In fact, later in that same letter, Rilke says this:

“ It is possible that, even after your descent into your inner self and into your secret place of solitude, you might find that you must give up becoming a poet. As I have said, to feel that one could live without writing is enough indication that, in fact, one should not” [emphasis mine].

Secretly, then, I feared that I should come clean, confess that I was not meant to be a writer, that I hadn’t passed the test. I didn’t, but the conflict between The Schoolmistress and the Unruly Self has gone unresolved ever since.

This morning, by the time my partner had cheerfully jogged my memory of how much worse it would be to walk the dog when the sun was high overhead, I was tired of wallowing in the murk of my mood and tired, too, of punishing myself for failing any number of purely invented tests.
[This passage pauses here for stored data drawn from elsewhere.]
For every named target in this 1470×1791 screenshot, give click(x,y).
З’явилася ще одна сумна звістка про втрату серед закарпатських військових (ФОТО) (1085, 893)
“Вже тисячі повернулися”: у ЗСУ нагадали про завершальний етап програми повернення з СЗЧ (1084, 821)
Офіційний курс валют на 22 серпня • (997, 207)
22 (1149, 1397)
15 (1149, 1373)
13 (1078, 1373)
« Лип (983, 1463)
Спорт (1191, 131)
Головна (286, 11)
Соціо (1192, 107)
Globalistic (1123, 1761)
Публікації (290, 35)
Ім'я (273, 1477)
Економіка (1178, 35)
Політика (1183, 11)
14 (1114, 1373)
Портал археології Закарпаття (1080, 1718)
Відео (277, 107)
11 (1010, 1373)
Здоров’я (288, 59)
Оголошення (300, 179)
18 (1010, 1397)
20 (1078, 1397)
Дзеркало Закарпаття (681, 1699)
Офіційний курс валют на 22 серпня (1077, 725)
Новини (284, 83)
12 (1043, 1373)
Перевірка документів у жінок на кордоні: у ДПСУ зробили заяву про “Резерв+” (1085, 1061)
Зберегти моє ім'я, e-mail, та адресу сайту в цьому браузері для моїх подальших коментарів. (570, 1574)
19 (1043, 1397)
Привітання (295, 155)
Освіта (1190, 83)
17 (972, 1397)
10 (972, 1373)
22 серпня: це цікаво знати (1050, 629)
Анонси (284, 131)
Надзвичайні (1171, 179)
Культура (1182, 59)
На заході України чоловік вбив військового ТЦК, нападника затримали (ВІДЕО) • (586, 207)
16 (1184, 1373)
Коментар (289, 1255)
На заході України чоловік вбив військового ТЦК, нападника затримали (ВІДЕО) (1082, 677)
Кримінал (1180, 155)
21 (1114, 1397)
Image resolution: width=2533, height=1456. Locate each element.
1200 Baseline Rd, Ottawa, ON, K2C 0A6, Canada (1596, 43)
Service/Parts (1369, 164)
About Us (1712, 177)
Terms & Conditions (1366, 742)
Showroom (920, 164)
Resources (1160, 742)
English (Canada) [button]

We hooked the dog into his harness, emerged into the swampy, buggy, but astonishingly green and shaded neighborhood and walked a couple of brain-clearing miles. So what if I didn’t leap out of bed full of the energy and desire to do, well, anything? Some days are like that, I told myself. Not all days are like that. Evidence abounds that I do things. One or even several days without motivation isn’t a sign that I’m broken.

What, after all, are the right measures to take of a life? What is my job, as a human? When you come right down to it, I don’t think there’s a definitive answer to this. I’m not even sure that “taking measurements” is a good idea, despite what seems like a universal human obsession with benchmarks and paradigms.

It would be all right, in other words, just to live.

What “just living” entails varies almost infinitely, but it’s mine to determine and mine to alter, as circumstances allow. This inner voice of condemnation is what has no business calling the shots. It’s this, the nihilism from within — not the world in all its confusing and complicated richness — that I must resist.

And so, today, instead of sitting down to one of the essays about my family’s recent trip to Alaska that I’ve had in mind to write, I turned instead to look directly at the grumbling ogre that clapped a rough hand over my eyes and sandbagged me onto the couch, inert.

Some days, the only way to release the ogre’s grip is to acknowledge that it’s real and treat it with a kind of dignity. I thought first of Mary Oliver, a wonderful poet whose over-quoted lines from the poem “Wild Geese” (Dream Work, The Atlantic Monthly Press, 1986) are over-quoted because they are so uncommonly brimming with compassion:

“You do not have to walk on your knees
for a hundred miles through the desert repenting.
You only have to let the soft animal of your body
love what it loves.”

Then, I opened another book of poems — William Bronk’s Living Instead (North Point Press, 1991) — to this, the last lines of a poem called “Frailty”:

“Yet the frail world goes on
unmastered, unmastering, and so do we.
Better to love us both the way we are.”

Whatever the job or ambition, whatever compels us to measure and rate and rank, there’s a vaster background to consider, a perspective that forgives us what we think of as our failings, and that’s our smallness and briefness in the scheme of things. A glimpse of my profound insignificance, rather than troubling me, liberates me beyond measure with the knowledge that my ogre-ish obduracy can’t do any real harm.